Это было сказано со сдержанным жаром.

— Раз уж жизнь в девятнадцатом веке так трудна, я не переменю в третий раз рода занятий. Я отлично вижу, что рискую подвергнуться клевете, которая будет преследовать меня до самой смерти. Я знаю, как умер господин де Коленкур. Поэтому я буду действовать все время с таким расчетом, чтобы каждый мой шаг мог найти себе оправдание в печатных мемуарах. Пожалуй, граф, было бы лучше для вас предоставить действовать в данном случае агентам, прикрывающимся эполетами: француз многое прощает военному мундиру…

У министра вырвался нетерпеливый жест.

— Я не хочу, сударь, ни давать вам непрошенные и к тому же запоздалые советы, ни, тем более, оскорблять вас. Я не просил вас дать мне час на размышление, и потому естественно, что я размышлял вслух.

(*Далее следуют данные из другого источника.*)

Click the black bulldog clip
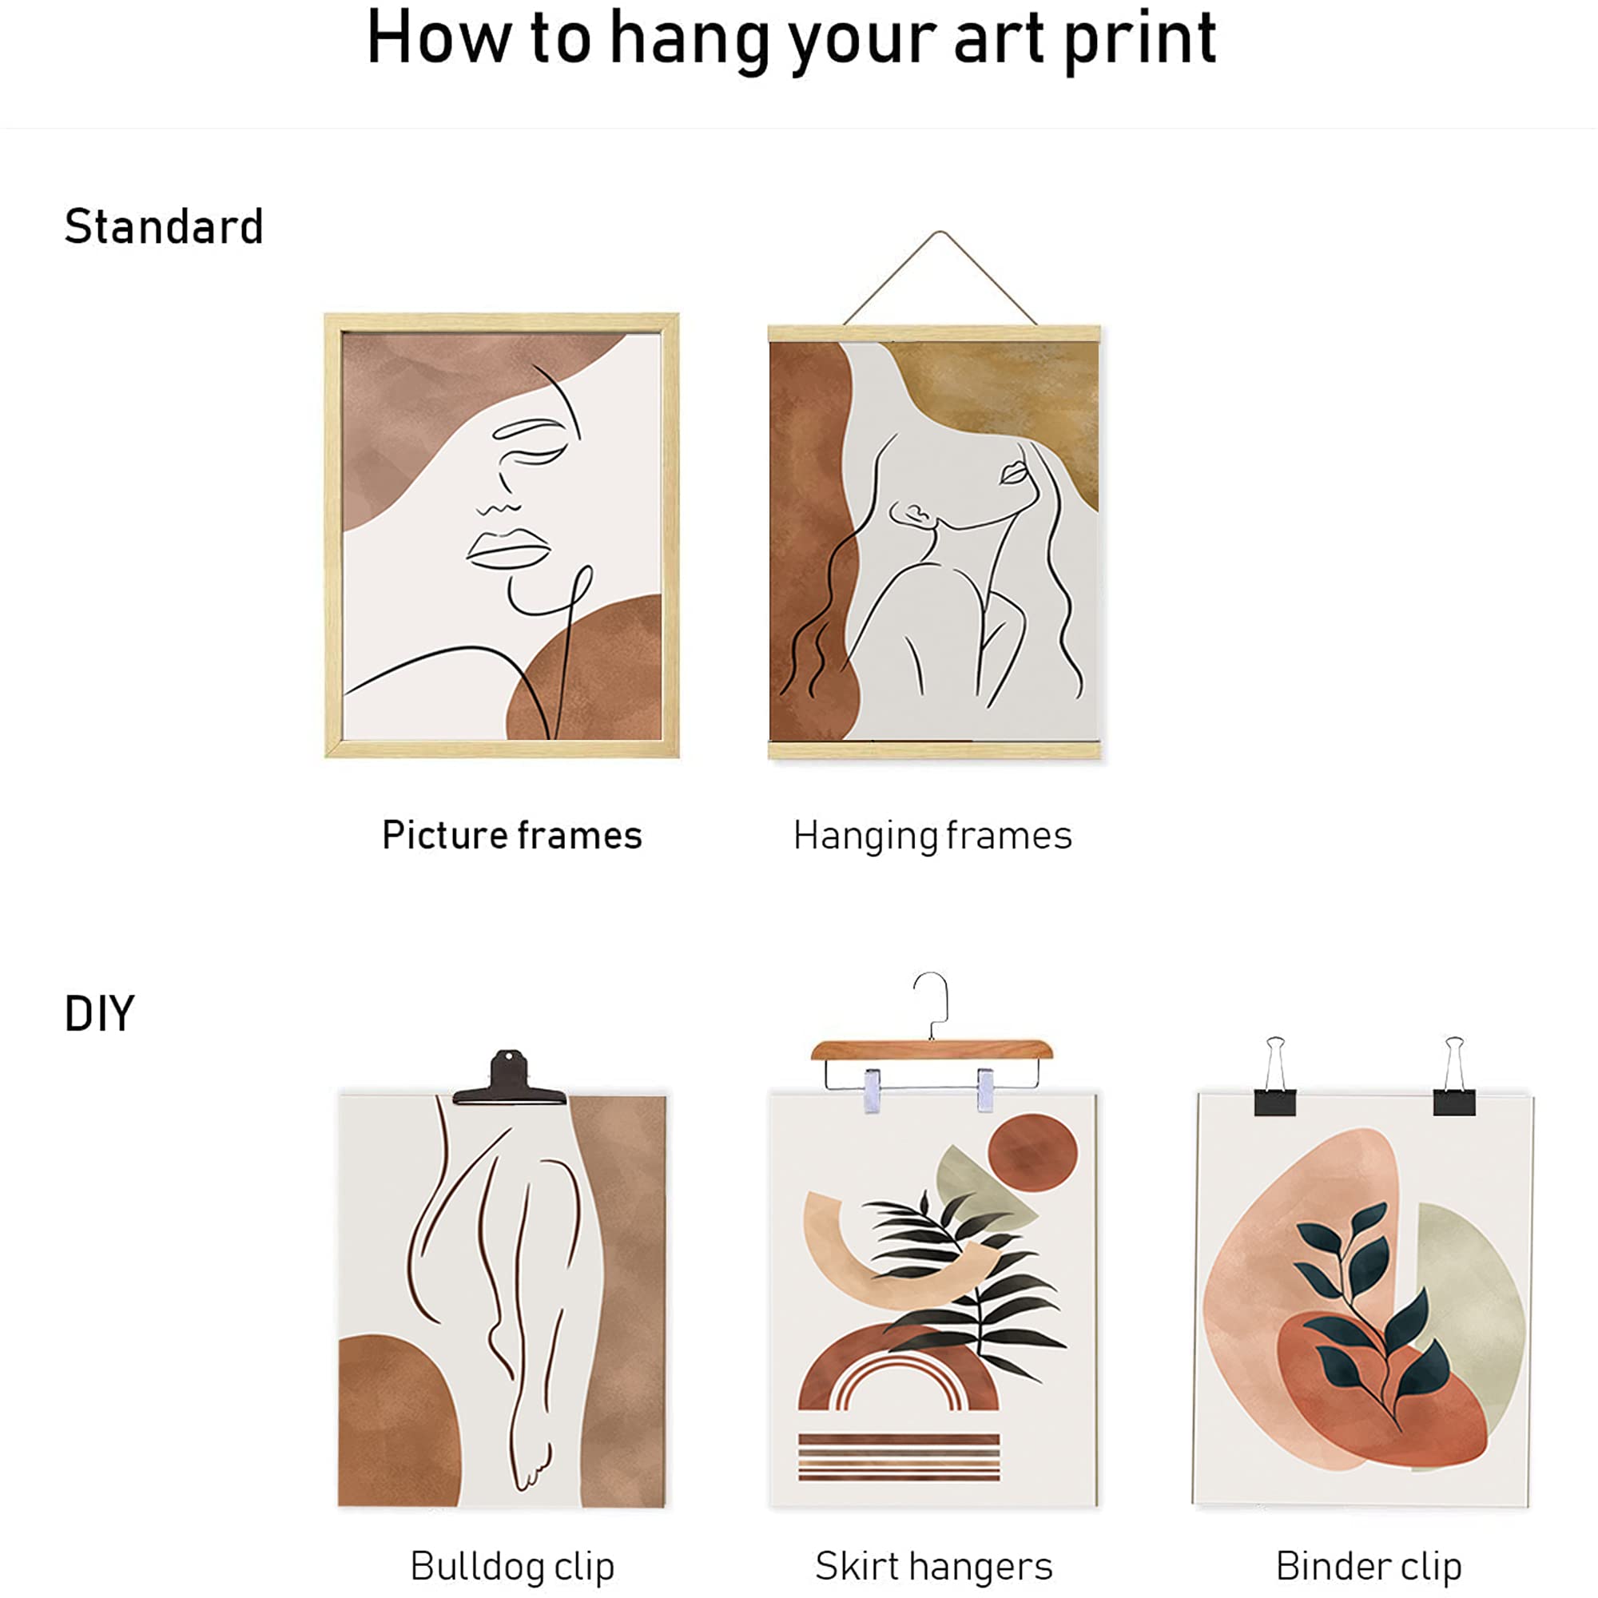Screen dimensions: 1598x1598 (x=510, y=1078)
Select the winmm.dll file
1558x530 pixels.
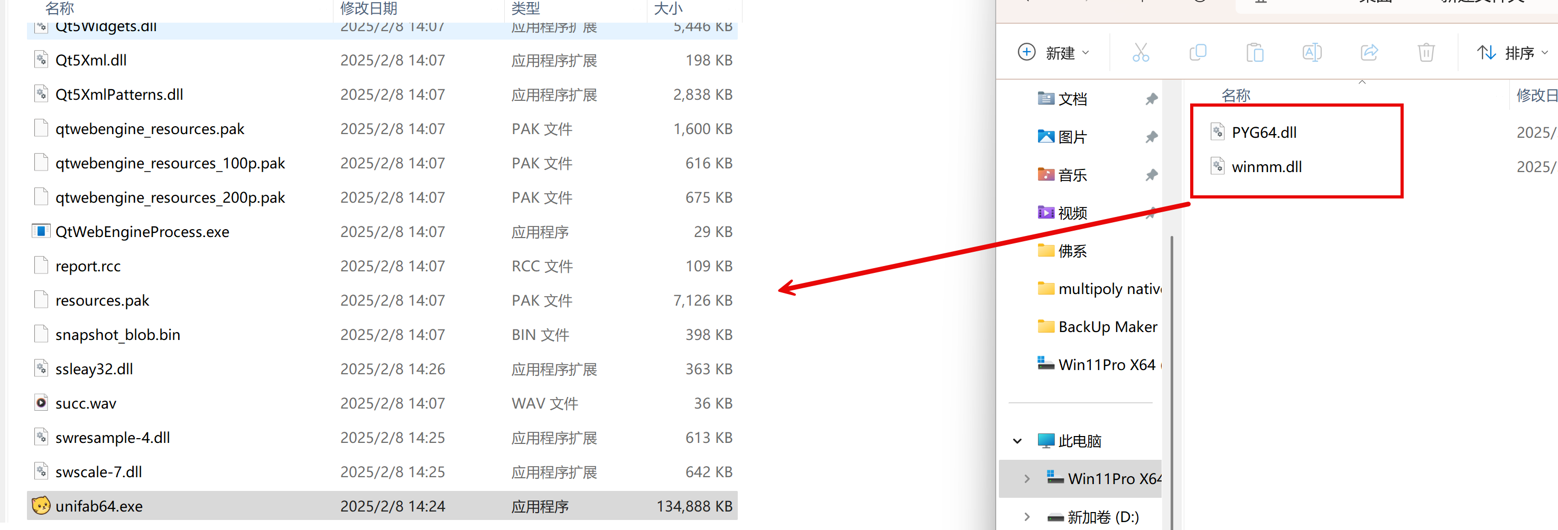1266,166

Это было сказано так просто и в то же время так мужественно, что нравственное существо Люсьена предстало министру совсем в ином свете. «Это — мужчина, и мужчина с твердым характером, — подумал он. — Тем лучше. Я меньше буду проклинать чудовищную лень его отца, наши телеграфные дела погребены навсегда, а сыну я могу со спокойной совестью заткнуть рот префектурой. Это будет вполне приличный способ расквитаться с отцом, если он до тех пор не умрет от несварения желудка, и в то же время парализовать его салон». Эти мысли промелькнули в его уме быстрее, чем читается их изложение.

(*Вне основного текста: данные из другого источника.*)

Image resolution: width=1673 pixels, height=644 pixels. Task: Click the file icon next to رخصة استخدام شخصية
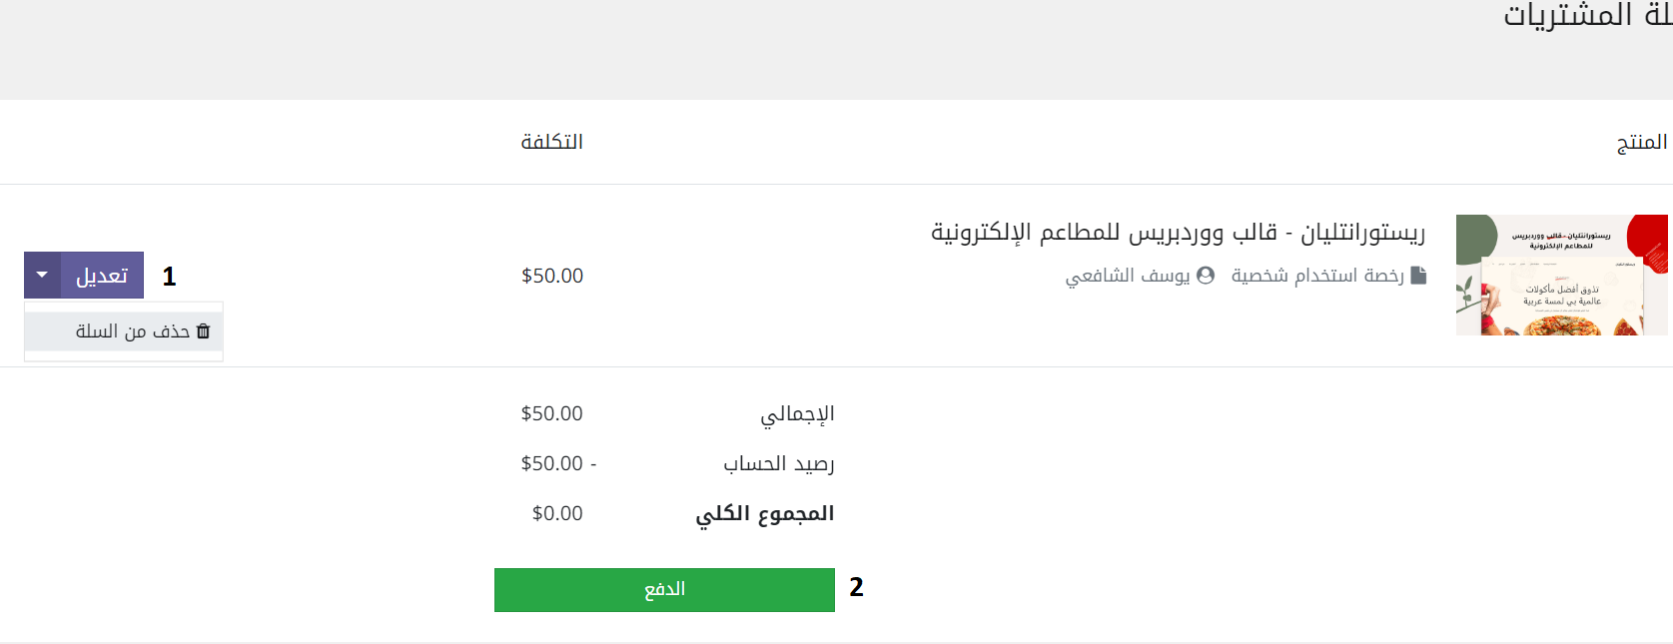pos(1418,276)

Министр заговорил самым мужественным и самым благородным тоном, каким только был в состоянии. Накануне он смотрел в превосходном исполнении трагедию Корнеля «Гораций». «Надо припомнить, — подумал он, — интонации Горация и Куриация, беседующих после того, как Флавиан объявил им о предстоящем поединке». Тут министр, пользуясь превосходством своего служебного положения, зашагал по кабинету, мысленно повторяя:



Избранник Альбы, ты — отныне мне чужой.

Люсьен принял решение: «Всякое промедление, — подумал он, — есть следствие нерешительности и трусости, как сказал бы вражеский язык».

Произнеся мысленно это ужасное слово, он повернулся к министру, с героическим видом расхаживавшему из угла в угол:

— Я готов, сударь. Министерство что-нибудь предприняло в связи с этим делом?

— Говоря по правде, не знаю.

— Я посмотрю, в каком положении дело, и вернусь сюда.

Люсьен кинулся в кабинет г-на Дебака и, ничем не выдавая себя, услал его за справками в несколько мест. Вскоре он вернулся обратно.

— Вот письмо, — сказал министр, — предоставляющее в ваше распоряжение все, что вам понадобилось бы в госпиталях, и вот деньги.

Люсьен подошел к столу написать расписку.

— Что вы делаете, дорогой? Расписки между нами? — с напускным легкомыслием воскликнул министр.

— Граф, все, что мы тут делаем, может стать когда-нибудь достоянием печати, — ответил Люсьен с серьезностью человека, спасающего свою голову от эшафота.

Его взгляд лишил его сиятельство всей непринужденности, с которою тот до этой минуты держался.

— Будьте готовы к тому, что у постели Кортиса вы встретите какого-нибудь сотрудника «National» или «Tribune»; a самое важное — не горячитесь! Никаких дуэлей с этими господами; вы понимаете, каким это было бы для них огромным козырем и как торжествовал бы генерал Р. над моим бедным министерством!

— Ручаюсь вам, что дуэли у меня не будет, по крайней мере пока Кортис жив.